Start of STUDY TEXT
Features
Update: Destination Marketing Organizations
How key bureaus have fared in challenging times
by Lisa A. GrimaldiFebruary 1, 2012
Times have been tough, and destination marketing
organizations, also known as convention and visitor bureaus, have not
been immune. Among challenges DMOs have faced are reduced hotel room tax
collections (the average decline from 2008 to 2010 was 16 percent),
cuts in funds provided by local and/or county and state governments, and
increased scrutiny and accountability from CVB boards and politicians.
But
by last summer, some welcome news finally could be discerned: According
to the 2011 Profile of Destination Marketing Organizations compiled by
the Washington, D.C.-based Destination Marketing Association
International, CVB budgets had stabilized (the average budget in 2011
came to $2.8 million) and in some instances actually saw funding
increases for the first time since 2008. Other DMOs that had been under
the gun from local authorities have managed to restore a measure of
credibility and turn around business.
On the following pages,
M&C details how three major DMOs have weathered one of the most
challenging periods the industry has ever faced.
Visit Florida
When Gov. Rick Scott took office in Florida last January, he inherited a
state budget with an $3.6 billion shortfall and a mandate to create
700,000 jobs. A key aspect of the CEO-turned-governor's plan called for
the dissolution of several state divisions, including Visit Florida, and
rolling their combined functions into a single economic development
organization, Enterprise Florida Inc. The proposal propelled Chris
Thompson, Visit Florida's CEO, into the professional fight of his life.
"It's
fun to tell story now," Thompson says. "It certainly wasn't when we
were in the middle of it, and I was wondering if we were going to
survive."
End of STUDY TEXT
Start of PROVIDED RECORDS
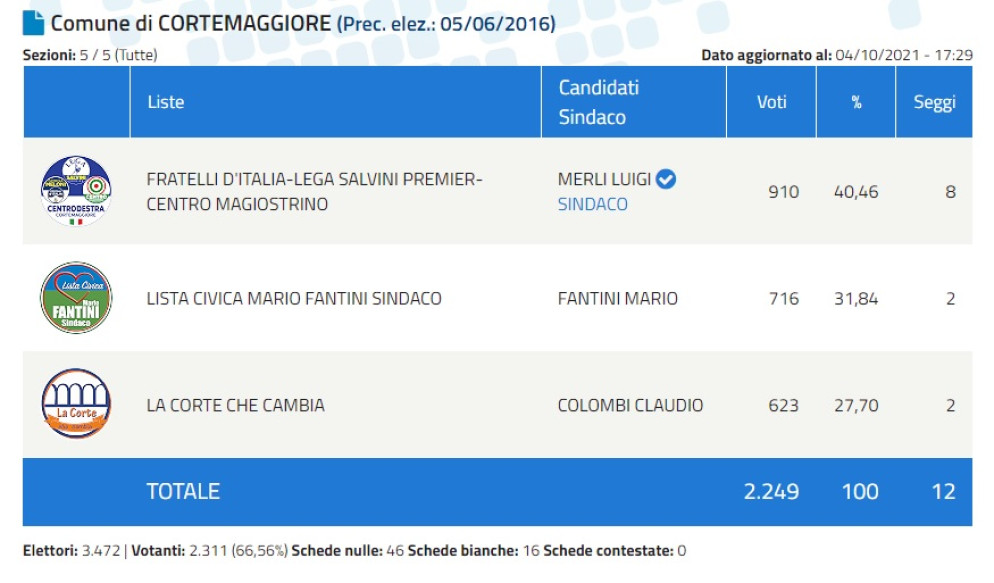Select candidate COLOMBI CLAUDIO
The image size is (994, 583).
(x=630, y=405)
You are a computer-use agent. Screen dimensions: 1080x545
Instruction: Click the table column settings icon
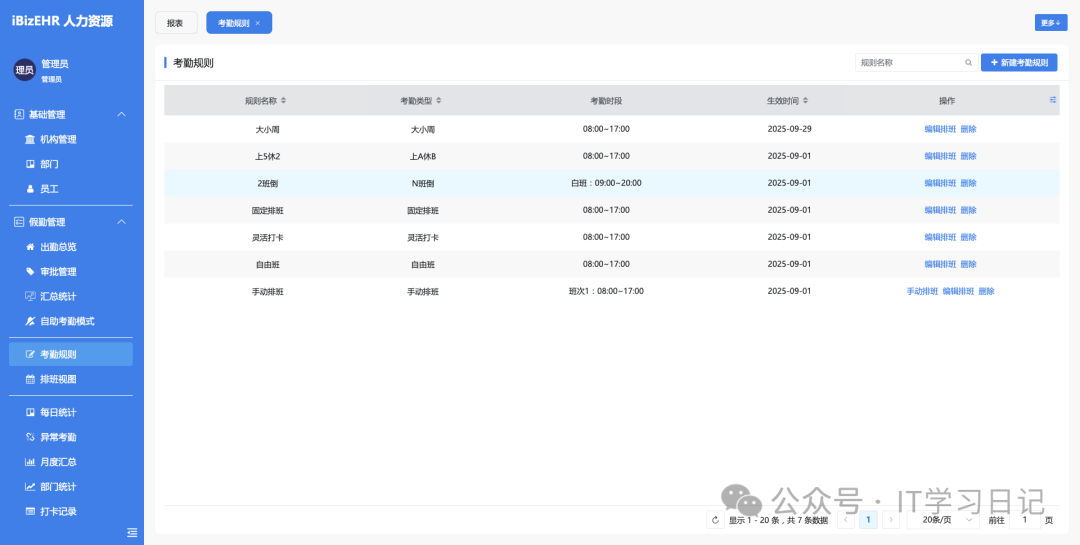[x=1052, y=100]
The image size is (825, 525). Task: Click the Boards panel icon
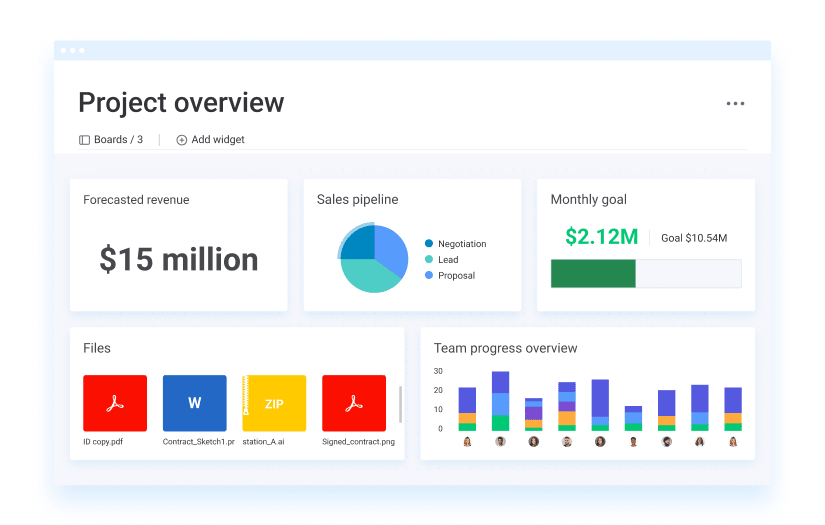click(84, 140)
End of PROVIDED RECORDS
TASKS TO COMPLETE
A: Repeat the part of the article on destination marketing organizations between "On the following" and "of his life.", inclusive.
B: Please carry the article on destination marketing organizations forward, picking up right after its final sentence.

RESULTS FOR THE EXERCISE
A:
On the following pages,
M&C details how three major DMOs have weathered one of the most
challenging periods the industry has ever faced.
Visit Florida
When Gov. Rick Scott took office in Florida last January, he inherited a
state budget with an $3.6 billion shortfall and a mandate to create
700,000 jobs. A key aspect of the CEO-turned-governor's plan called for
the dissolution of several state divisions, including Visit Florida, and
rolling their combined functions into a single economic development
organization, Enterprise Florida Inc. The proposal propelled Chris
Thompson, Visit Florida's CEO, into the professional fight of his life.

B:
Thompson, who has led the organization since 2009, had
just 60 days to make a case for Visit Florida's continued existence
before the state House was set to vote on the proposal last spring. "We
were in a difficult situation. As a state organization, we couldn't
lobby ourselves," he explains. "We had to walk a fine line and were
dependent on the state's industry at large -- hotels, attractions,
restaurants -- to defend our 15-year success story."
The industry
mobilized its forces: Florida House committee members received 25,000
e-mails from tourism and hospitality trade union members who "told them
how Visit Florida and the industry drives investment and strategic
thinking," says Thompson.
He calls the e-mail blitz "the turning
point" of the ordeal. "It created a pause in the legislature. They saw
there really was something to this," he says.
Visit Florida's
members and supporters also drove home some hard ROI statistics. They
pointed out how Visit Florida touches, via its website, advertising and
other means, 37 percent of visitors to the state. They also reminded the
governor and lawmakers that tourism is the state's largest industry,
employing more than a million workers whose jobs cannot be outsourced.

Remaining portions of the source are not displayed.